A lot of people have asked me how to go about pairing food and wine. I usually say it’s all trial and error and ask more questions to gauge what they’re going for with the dish. Here are a few other tips that may help as you explore pairing food and wine:
- Balance the weight of the food with the weight of the wine. The bolder the flavor of the dish, the bolder the wine should be to stand with the meal. The reverse also applies, the lighter the dish, the lighter the wine as to not overwhelm the flavors of the dish.
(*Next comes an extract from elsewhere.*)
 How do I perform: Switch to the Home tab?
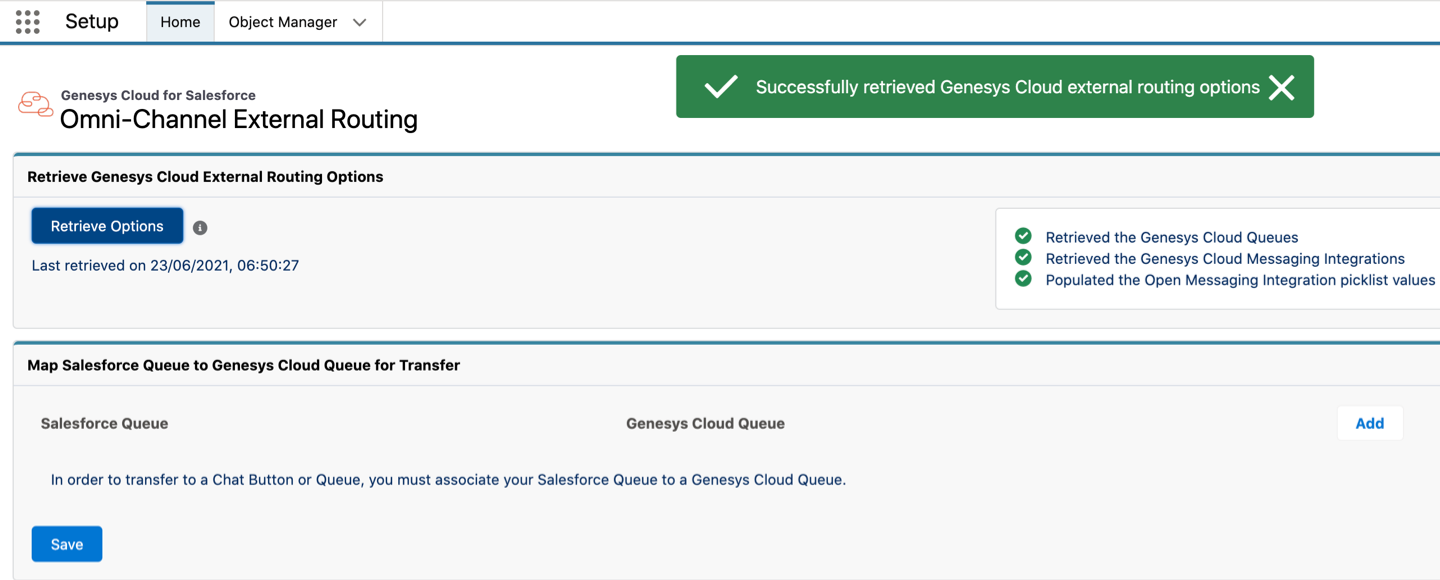pos(180,21)
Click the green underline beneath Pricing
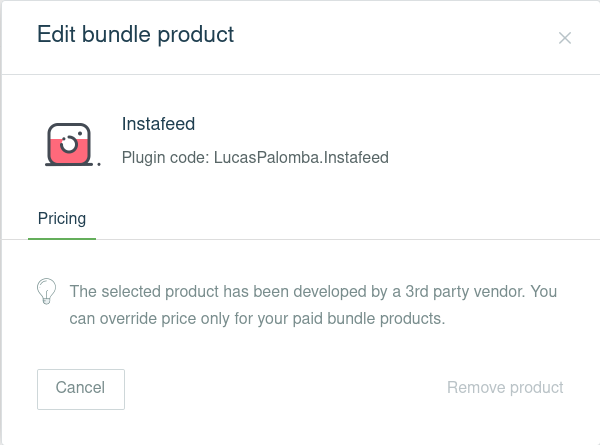 (62, 239)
- Take into account how your meal has been prepared. Steaming a fish will have a delicate flavor versus a meat that has been grilled. Here you will want to serve a light bodied wine because the steamed fish is a delicate dish. A bold wine with tannins is great for a dish that has been grilled or broiled.
- Dishes packed with citrus, vinegar or other acids will pair well with a wine that is equally as acidic. Normally, a white wine or a red wine that does not have a lot of tannins is recommended for citrus dishes because tannins clash with acidic food.
- Acidic wines pair well with fatty dishes causing the dish to appear less rich. The acidic wine will also heighten the flavor of the meal.
- The sweeter the food, the sweeter the wine. If you pair a dessert with a dry wine, you will notice that the wine will taste tart and thin. Of course, this is not an exact all be all. There are beautiful marriages of sweet and savory that can occur, you just have to explore and be willing to continue to try until you find it. I have found a few myself. (Note: you can check out my previous post: “Leading My First Wine Pairing Class, October 27, 2019” to see some of those marriages.)
- The best partner for a wine with tannins is meat. Meat perfectly smooths out the tannins in the wine. Cheese and eggs aren’t the best of friends when it comes to tannins; probably because, these two are usually considered to be delicate dishes.
Let’s Be Adventurous
Normally, white wine is suggested as a pairing for fish but the next time you are ordering dinner or grocery shopping, I challenge you to get a broiled salmon and to pair it with a Pinot Noir. Notice I said a broiled salmon, not just salmon. I haven’t tried this yet myself so let’s come back and share notes. You can share your thoughts on today’s Instagram post or here on the blog.
I hope you find this helpful as you continue to explore the World of Wines.